(Artista desconhecido)
No Submundo, o
ataque final se prepara.
O conselho se
reúne para definir a estratégia a seguir na Cúpula Corporativa. Database
conversa com os líderes das facções através de seus monitores. Ao ver Nathan
pessoalmente com o líder da Design Inteligente, os facciosos protestam.
- Por acaso o
Submundo se aliou aos robôs?! – pergunta Huxley.
- Não. Quero
dizer... Sim. É difícil dizer... – confunde-se Database.
- Database, se o
Submundo se aliou a uma facção, então ele perdeu a neutralidade. – afirma Dawkins.
Uma discussão se
inicia. Nathan intervém:
- Líderes
facciosos, escutem-me. Eu entendo sua preocupação, mas devo informar que agora
o Inimigo de Estado e a Design Inteligente são um.
Tirando o cigarro
da boca, o xogum Tokugawa responde:
- Como podem ser
um? E por que está tão diferente?
Todos notam como
Nathan se portava de um jeito pouco natural.
Ele calmamente
responde:
- Eu me encontrei
com a deusa dos robôs e criadora do Protótipo #8, Deus Ex Machina. Em troca de
sua libertação, ela me concedeu a lealdade da Design Inteligente. Eles servem a
mim agora.
Os facciosos se
espantam.
- Podem as
máquinas se aliarem a um ser humano após tudo o que aconteceu? Quem garante que
elas não vão se rebelar contra nós e nos destruir como fizeram anteriormente? –
pergunta George.
Desta vez é Apex
quem responde:
- Não somos
humanos para os enganar e os trair.
Então os líderes
se irritam.
- Isso ainda não
explica como se tornou essa aberração perante os olhos de Deus. – comenta Jean
Baptiste.
Nathan esclarece:
- Eu fui ferido
no ataque à Hoverdrive. Os robôs salvaram a minha vida.
- Tornando-o um
deles? – insinua Dawkins.
- Tornando-me o
chefe da Rebelião.
Então os líderes
se calam. Eles resmungam entre si, cheios de desconfiança. Em um covil cheio de
assassinos e bandidos, se impondo ele superestimava sua importância.
Um minuto depois
Database diz:
- Senhores, eu
tenho traçado a estratégia do ataque. Ouçam-me.
No meio de sua
sala, um holograma detalhado do mapa da Cúpula Corporativa aparece. O distrito
girava lentamente, expondo as passagens e vias entre os prédios.
- Estudando as
características e potenciais de cada um, defini os melhores pontos de ataque
baseados nos atributos de cada facção.

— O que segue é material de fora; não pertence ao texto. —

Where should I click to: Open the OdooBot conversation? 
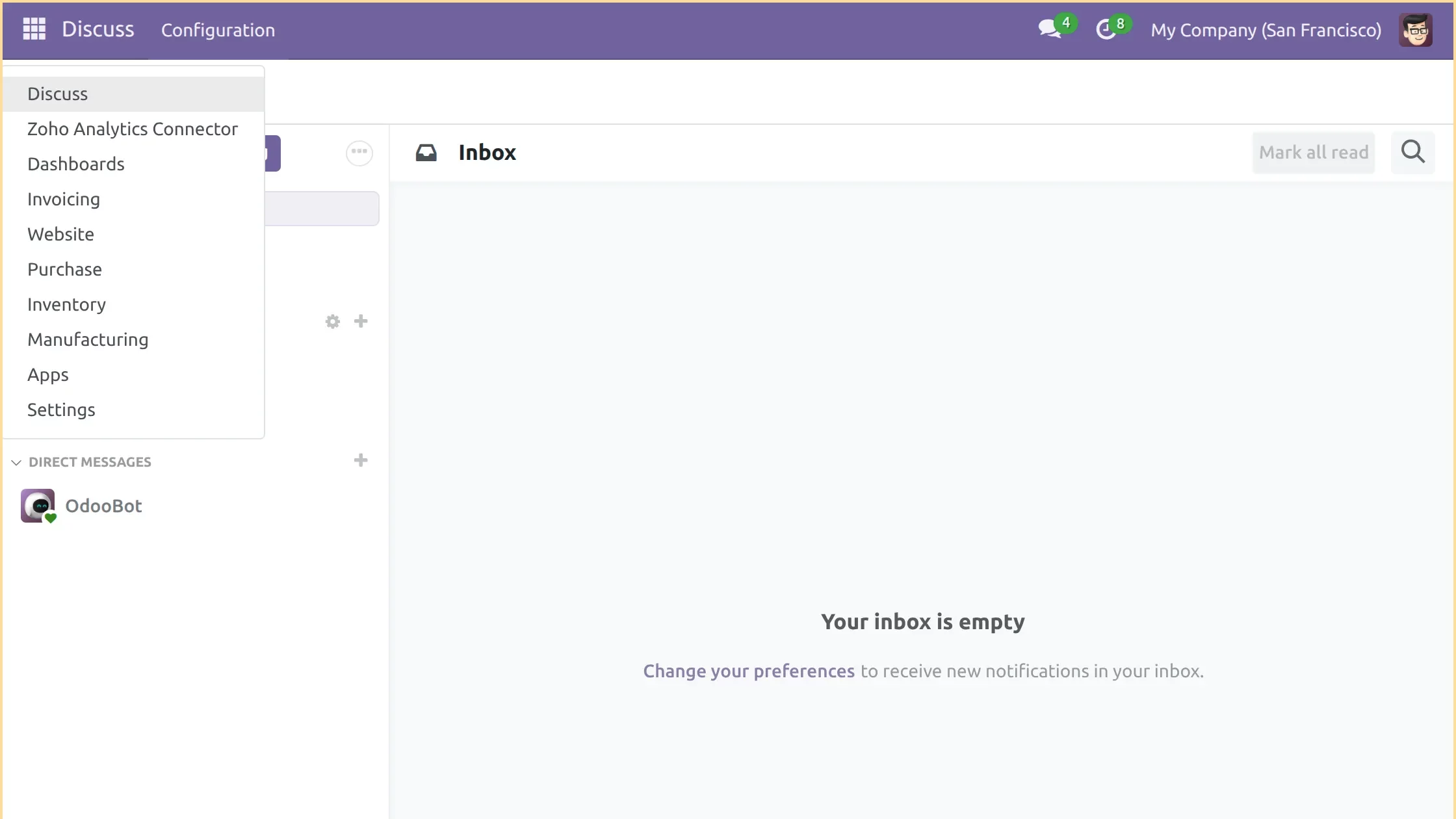coord(105,506)
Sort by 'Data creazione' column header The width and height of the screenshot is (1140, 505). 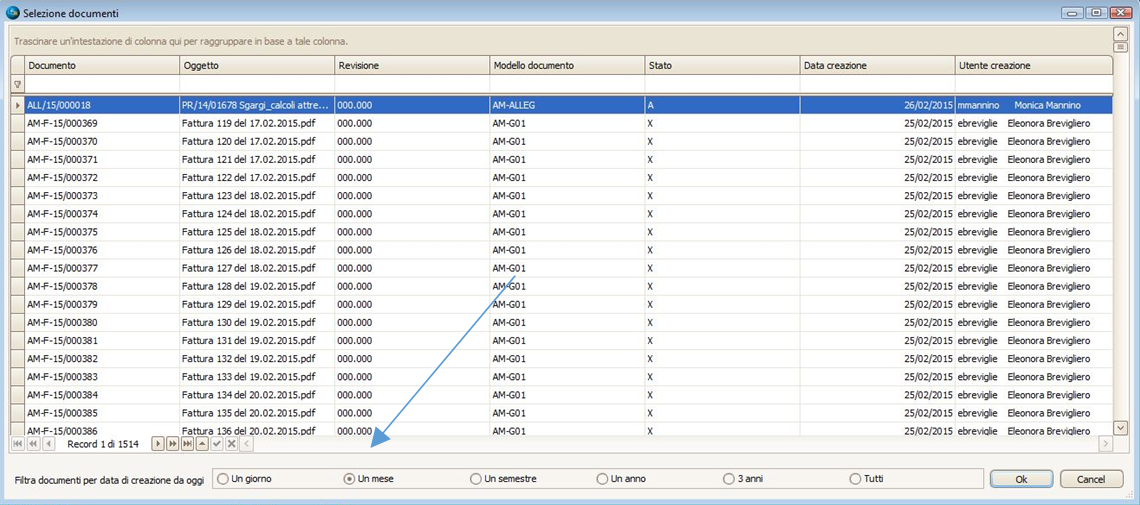[x=877, y=66]
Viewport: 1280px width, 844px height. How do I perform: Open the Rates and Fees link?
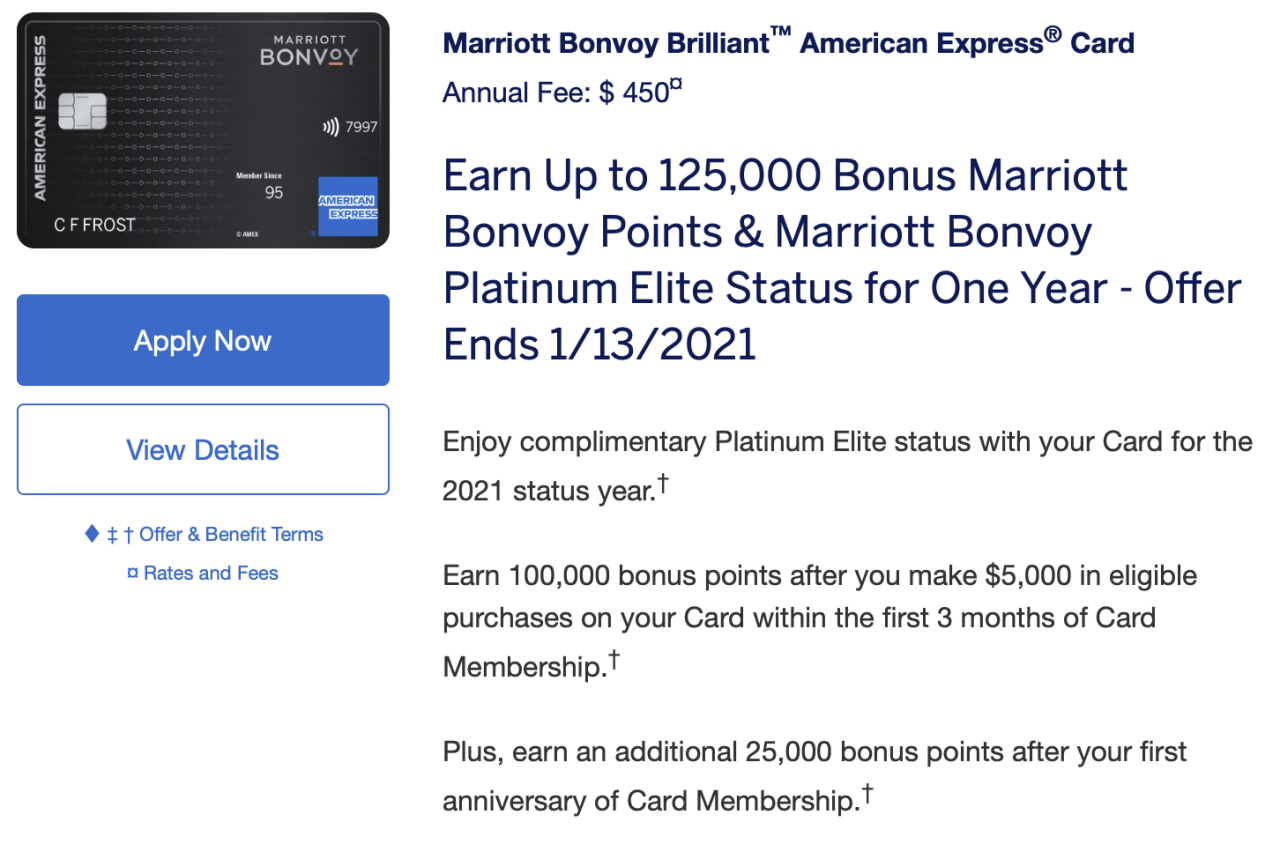click(x=212, y=573)
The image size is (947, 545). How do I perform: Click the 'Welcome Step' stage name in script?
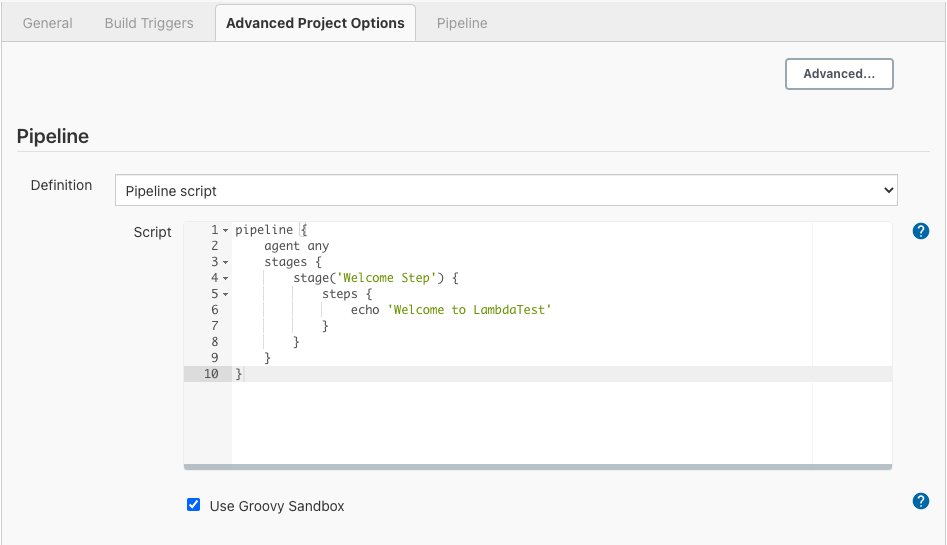pos(386,278)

Os Clérigos do Recomeço atacarão pela
frente e a Frente Ateísta por trás do edifício corporativo.
- Por que pela
frente? – pergunta Jean Baptiste.
- Que melhor
maneira de professar publicamente sua fé se não pelos mártires da Rebelião?
Ao ouvi-lo, o
bispo concorda sorrindo.
- Você quer que a
Frente Ateísta previna um ataque à praça para que esses fanáticos professem sua
fé vazia? – irrita-se Dawkins.
- Não. – discorda
o chefe – Vocês terão metade do principal distrito de Sonata só para si. De lá
vocês poderão propagandear sua mensagem antirreligiosa como bem entenderem.
Dawkins concorda
também.
Database
continua:
- A Bushido
atacará pelo oeste e a 4 de Julho pelo leste.
- Nunca! –
protesta Tokugawa, assustando a todos.
- Por quê?
Com sua voz
grossa, o samurai responde:
- A Bushido
atacará pelo leste, como uma legítima potência oriental.
- Muito bem. –
concorda ele – Os tanques M1 avançarão pela praça a oeste enquanto os aviões
Zero fornecerão suporte aéreo a leste. Ambas as facções poderão realizar
ataques coordenados com os robôs samurais e os howitzers americanos.
- Pretende
estrangular o distrito? – pergunta George, referindo-se ao uso de seu poderio
militar.
- Exatamente.
Então o americano
sorri.
- A superfície é
um local isolado e propício ao transporte de munição e tropas. Vamos cortar o
fornecimento inimigo. Os Trans-humanistas assegurarão a parte norte e a
Resistência Purista tomará a parte sul.
Nasier protesta.
- Pretende nos
enviar àquele fosso de esgoto e baratas? O que pensa que somos? Habitantes da
superfície?
Database se
irrita, pois o elitismo preconceituoso dos puristas atacava os runners e o
próprio Submundo.
- Não, senhor
Nasier. As tropas puristas e os androides Advance têm maior mobilidade nos
espaços confinados da superfície. Os Trans-humanistas tem armamento pesado e
maior poder de fogo. Eles estarão lá para garantir que o inimigo não nos
surpreenda.
Nasier se
silencia. Ele não está satisfeito e suspeita do silêncio de Huxley.
- E quanto ao
Inimigo de Estado? – pergunta George – Onde ele estará durante a invasão?
- Nathan e os
robôs entrarão no confronto ao lado dos Clérigos do Recomeço. Após aquele
atentado no hospital dos ateístas, acredito que uni-los recupere a
credibilidade dos clérigos e do Inimigo do Estado perante o povo.
Com olhar sério,
Dawkins comenta:
- Você faz um
jogo perigoso, Database. Unindo desafetos e inimigos mortais no mesmo front...
O chefe
evasivamente responde:
- Como eu disse
anteriormente, montei a estratégia baseando-me nas características e potenciais
de cada um.
Desconfiado,
Tokugawa pergunta:
- E quem te fez o
general de todos nós?
- O Submundo
apresenta apenas uma sugestão. As facções são livres para modificar ou
apresentar um melhor modelo a seguir. Mas devo alerta-los que não temos muito
tempo. Enquanto discutimos aqui, o inimigo se reorganiza e se fortalece.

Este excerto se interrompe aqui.